Filter by the string "card": return the lines of the material that contain it.

'''

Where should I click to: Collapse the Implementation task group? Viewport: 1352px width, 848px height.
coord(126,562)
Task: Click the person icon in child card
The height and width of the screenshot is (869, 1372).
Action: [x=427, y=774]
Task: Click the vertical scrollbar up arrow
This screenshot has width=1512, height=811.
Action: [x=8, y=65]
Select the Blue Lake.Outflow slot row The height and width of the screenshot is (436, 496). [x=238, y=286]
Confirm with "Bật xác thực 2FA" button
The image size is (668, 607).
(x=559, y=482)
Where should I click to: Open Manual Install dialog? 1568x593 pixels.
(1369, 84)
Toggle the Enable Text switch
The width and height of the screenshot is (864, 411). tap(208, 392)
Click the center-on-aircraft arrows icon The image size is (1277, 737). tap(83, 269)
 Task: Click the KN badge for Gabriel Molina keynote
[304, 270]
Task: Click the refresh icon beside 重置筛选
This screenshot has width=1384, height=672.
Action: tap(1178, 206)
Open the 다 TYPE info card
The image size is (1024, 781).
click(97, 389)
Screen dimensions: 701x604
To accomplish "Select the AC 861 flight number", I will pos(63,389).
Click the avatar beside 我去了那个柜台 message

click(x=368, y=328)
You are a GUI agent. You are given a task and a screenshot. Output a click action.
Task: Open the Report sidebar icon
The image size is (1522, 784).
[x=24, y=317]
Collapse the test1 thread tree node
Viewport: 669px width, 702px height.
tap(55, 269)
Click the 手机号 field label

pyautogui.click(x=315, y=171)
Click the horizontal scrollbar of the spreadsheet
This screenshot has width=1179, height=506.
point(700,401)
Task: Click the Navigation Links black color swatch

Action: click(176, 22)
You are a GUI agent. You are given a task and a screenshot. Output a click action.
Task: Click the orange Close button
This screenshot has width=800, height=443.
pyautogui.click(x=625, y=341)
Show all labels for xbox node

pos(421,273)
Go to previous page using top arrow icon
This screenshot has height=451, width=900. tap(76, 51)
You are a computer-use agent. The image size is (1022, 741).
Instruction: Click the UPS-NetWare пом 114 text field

'''

* _RESULT_:
Task: Click the person icon in child card
Open the 다 TYPE info card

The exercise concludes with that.